Previously, it is shown that ego-motion (i.e. bodily self-model) is discovered via a curiosity inspired algorithm prior to the discovery of object detection (i.e. perspectival self-model) and object interaction (i.e volitional self-model). In other words, the foundation to do object detection and interaction is via a self-awareness of where one’s body is with respect to space, followed by one’s awareness of perspective and then one’s awareness of agency.

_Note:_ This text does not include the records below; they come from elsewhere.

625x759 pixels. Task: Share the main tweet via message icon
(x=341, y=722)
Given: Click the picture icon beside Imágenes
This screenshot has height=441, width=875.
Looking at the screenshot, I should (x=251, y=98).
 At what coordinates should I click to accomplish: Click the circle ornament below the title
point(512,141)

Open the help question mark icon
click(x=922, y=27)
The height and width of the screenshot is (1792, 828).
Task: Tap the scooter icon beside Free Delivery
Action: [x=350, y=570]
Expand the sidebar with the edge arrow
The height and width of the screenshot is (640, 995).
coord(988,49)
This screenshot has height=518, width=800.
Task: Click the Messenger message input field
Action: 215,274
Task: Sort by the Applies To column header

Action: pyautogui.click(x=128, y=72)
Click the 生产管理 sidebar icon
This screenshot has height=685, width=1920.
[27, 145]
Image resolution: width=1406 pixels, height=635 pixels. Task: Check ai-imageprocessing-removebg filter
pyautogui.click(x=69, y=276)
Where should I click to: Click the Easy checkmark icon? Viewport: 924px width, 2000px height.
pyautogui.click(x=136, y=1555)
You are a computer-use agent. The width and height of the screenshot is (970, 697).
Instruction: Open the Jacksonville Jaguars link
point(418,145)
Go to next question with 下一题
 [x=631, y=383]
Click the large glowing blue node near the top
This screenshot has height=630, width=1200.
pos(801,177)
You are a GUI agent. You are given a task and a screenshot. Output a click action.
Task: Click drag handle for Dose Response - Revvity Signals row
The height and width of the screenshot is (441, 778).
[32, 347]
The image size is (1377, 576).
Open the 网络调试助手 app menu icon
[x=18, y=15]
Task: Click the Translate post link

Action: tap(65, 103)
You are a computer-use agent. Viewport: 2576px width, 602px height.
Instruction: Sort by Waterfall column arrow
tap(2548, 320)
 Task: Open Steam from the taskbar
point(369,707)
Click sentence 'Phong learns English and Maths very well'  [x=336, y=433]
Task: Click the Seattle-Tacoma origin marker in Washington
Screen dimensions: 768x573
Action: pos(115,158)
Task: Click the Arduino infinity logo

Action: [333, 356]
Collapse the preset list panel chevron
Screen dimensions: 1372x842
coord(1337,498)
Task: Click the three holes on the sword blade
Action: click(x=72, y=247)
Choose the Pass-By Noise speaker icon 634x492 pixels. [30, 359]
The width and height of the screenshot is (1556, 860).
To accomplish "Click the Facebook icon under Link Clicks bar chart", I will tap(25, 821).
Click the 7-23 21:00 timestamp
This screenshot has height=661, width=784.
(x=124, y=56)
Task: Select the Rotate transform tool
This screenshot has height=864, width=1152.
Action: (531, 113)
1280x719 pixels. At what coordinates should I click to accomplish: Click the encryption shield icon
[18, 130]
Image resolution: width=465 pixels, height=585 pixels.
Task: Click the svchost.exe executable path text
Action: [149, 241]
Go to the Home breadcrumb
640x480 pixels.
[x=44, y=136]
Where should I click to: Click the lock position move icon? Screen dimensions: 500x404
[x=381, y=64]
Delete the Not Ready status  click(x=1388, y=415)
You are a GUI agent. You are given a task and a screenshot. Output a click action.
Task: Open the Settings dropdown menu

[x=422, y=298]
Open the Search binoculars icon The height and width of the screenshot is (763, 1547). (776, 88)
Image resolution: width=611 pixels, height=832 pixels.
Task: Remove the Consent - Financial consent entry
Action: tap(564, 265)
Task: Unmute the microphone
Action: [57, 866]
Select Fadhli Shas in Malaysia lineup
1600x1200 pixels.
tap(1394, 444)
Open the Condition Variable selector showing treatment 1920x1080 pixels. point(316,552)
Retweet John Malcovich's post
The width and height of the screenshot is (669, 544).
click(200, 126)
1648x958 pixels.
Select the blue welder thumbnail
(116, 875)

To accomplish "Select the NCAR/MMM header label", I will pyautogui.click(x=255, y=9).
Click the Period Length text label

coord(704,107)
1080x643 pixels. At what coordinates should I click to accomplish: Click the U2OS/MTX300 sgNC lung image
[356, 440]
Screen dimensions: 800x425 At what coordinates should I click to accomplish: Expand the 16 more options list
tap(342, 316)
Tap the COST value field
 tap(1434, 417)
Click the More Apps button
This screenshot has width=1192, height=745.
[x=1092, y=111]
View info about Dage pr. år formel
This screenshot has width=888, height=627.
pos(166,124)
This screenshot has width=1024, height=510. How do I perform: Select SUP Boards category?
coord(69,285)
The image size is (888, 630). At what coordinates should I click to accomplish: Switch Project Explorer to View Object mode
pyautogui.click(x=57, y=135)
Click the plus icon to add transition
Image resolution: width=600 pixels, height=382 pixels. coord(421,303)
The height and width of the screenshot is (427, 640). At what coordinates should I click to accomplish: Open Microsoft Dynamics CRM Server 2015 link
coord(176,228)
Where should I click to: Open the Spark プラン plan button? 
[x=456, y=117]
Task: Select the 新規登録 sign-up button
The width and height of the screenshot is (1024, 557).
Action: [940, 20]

The architecture to achieve ego-motion also allows the reconstruction of 3d space given the image capture of viewpoints. Thus object detection is enhanced in that objects are recognized from different perspectives and objects that occlude one another are identified in their position in 3d space. Furthermore, to achieve 3d interaction with the object, a body needs to know where its articulator is relative to the objects that it can interact with. Therefore, in this example, the more computationally demanding task of ego-motion is a requirement to perform a less demanding capability.
The common notion of the progression of intelligence is that higher level cognitive capabilities require more computation. Moravec’s paradox is a hint that this is not true and that the quest for consciousness is perhaps the first cognitive capability that needs to be discovered and not the last!
Anil Seth enumerates five different kinds of self-models: bodily, perspectival, volitional, narrative and social selves. These selves are not orthogonal and perhaps partially ordered in what is a pre-requisite over another. In his essay “The Real Problem”:
There is the bodily self, which is the experience of being a body and of having a particular body. There is the perspectival self, which is the experience of perceiving the world from a particular first-person point of view. The volitional self involves experiences of intention and of agency — of urges to do this or that, and of being the causes of things that happen. At higher levels, we encounter narrative and social selves.
Anil Seth argues that the problem of understanding consciousness is less mysterious than it is made out to be.
An AGI roadmap would, therefore, require learning all these five selves in the same order as described above. Autonomy, for example, can be achieved through learning the volitional self without the need to be able to tell stories or participate effectively in a social setting. In fact, to achieve Conversational Cognition, the narrative and social selves need to be present.
Brendan Lake described a roadmap toward “Building Machines that Learn and Think like People.” In his paper, he argues for the following capabilities: (1) build causal models of the world that support explanation and understanding (2) ground learning in intuitive theories of physics and psychology and (3) harness compositionality and learning-to-learn to rapidly acquire and generalize knowledge to new tasks and situations. It is unclear if Lake has prescribed an order on which skill is a pre-requisite of which other skill. I propose that we use the notion of self-models to prescribe an ordering.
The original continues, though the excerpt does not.